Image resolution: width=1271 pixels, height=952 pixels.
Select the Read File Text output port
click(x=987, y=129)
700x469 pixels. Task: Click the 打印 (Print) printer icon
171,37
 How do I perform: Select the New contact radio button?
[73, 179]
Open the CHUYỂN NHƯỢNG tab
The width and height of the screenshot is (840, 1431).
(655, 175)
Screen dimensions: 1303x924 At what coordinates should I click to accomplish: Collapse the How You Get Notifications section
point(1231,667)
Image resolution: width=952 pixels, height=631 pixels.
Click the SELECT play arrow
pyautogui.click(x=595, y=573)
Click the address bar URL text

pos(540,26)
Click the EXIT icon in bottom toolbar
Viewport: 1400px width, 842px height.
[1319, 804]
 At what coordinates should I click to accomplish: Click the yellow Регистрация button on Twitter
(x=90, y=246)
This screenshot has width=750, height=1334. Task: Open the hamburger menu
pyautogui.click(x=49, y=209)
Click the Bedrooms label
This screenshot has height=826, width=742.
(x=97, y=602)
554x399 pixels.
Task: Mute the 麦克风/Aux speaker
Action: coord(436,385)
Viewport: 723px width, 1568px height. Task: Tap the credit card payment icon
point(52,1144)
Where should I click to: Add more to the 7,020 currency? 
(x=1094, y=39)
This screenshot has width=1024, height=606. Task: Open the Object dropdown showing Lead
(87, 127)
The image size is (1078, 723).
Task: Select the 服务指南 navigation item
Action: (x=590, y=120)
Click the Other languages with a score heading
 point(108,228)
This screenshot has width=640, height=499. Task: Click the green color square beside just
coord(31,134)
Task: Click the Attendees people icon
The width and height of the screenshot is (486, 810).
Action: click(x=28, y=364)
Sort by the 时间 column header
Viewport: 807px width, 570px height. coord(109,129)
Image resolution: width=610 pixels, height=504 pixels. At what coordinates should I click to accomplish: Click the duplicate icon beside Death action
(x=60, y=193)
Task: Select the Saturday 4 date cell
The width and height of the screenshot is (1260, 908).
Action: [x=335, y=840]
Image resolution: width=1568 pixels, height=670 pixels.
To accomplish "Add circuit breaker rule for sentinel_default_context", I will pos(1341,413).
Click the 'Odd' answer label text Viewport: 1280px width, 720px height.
##########
* _The problem_: This exercise requires the entries above to be restated exactly.

* _Reply_:
Image resolution: width=1271 pixels, height=952 pixels.
Select the Read File Text output port
click(x=987, y=129)
700x469 pixels. Task: Click the 打印 (Print) printer icon
171,37
 How do I perform: Select the New contact radio button?
[73, 179]
Open the CHUYỂN NHƯỢNG tab
The width and height of the screenshot is (840, 1431).
(655, 175)
Screen dimensions: 1303x924 At what coordinates should I click to accomplish: Collapse the How You Get Notifications section
point(1231,667)
Image resolution: width=952 pixels, height=631 pixels.
Click the SELECT play arrow
pyautogui.click(x=595, y=573)
Click the address bar URL text

pos(540,26)
Click the EXIT icon in bottom toolbar
Viewport: 1400px width, 842px height.
[1319, 804]
 At what coordinates should I click to accomplish: Click the yellow Регистрация button on Twitter
(x=90, y=246)
This screenshot has width=750, height=1334. Task: Open the hamburger menu
pyautogui.click(x=49, y=209)
Click the Bedrooms label
This screenshot has height=826, width=742.
(x=97, y=602)
554x399 pixels.
Task: Mute the 麦克风/Aux speaker
Action: coord(436,385)
Viewport: 723px width, 1568px height. Task: Tap the credit card payment icon
point(52,1144)
Where should I click to: Add more to the 7,020 currency? 
(x=1094, y=39)
This screenshot has width=1024, height=606. Task: Open the Object dropdown showing Lead
(87, 127)
The image size is (1078, 723).
Task: Select the 服务指南 navigation item
Action: (x=590, y=120)
Click the Other languages with a score heading
 point(108,228)
This screenshot has width=640, height=499. Task: Click the green color square beside just
coord(31,134)
Task: Click the Attendees people icon
The width and height of the screenshot is (486, 810).
Action: click(x=28, y=364)
Sort by the 时间 column header
Viewport: 807px width, 570px height. coord(109,129)
Image resolution: width=610 pixels, height=504 pixels. At what coordinates should I click to accomplish: Click the duplicate icon beside Death action
(x=60, y=193)
Task: Select the Saturday 4 date cell
The width and height of the screenshot is (1260, 908).
Action: [x=335, y=840]
Image resolution: width=1568 pixels, height=670 pixels.
To accomplish "Add circuit breaker rule for sentinel_default_context", I will pos(1341,413).
Click the 'Odd' answer label text Viewport: 1280px width, 720px height.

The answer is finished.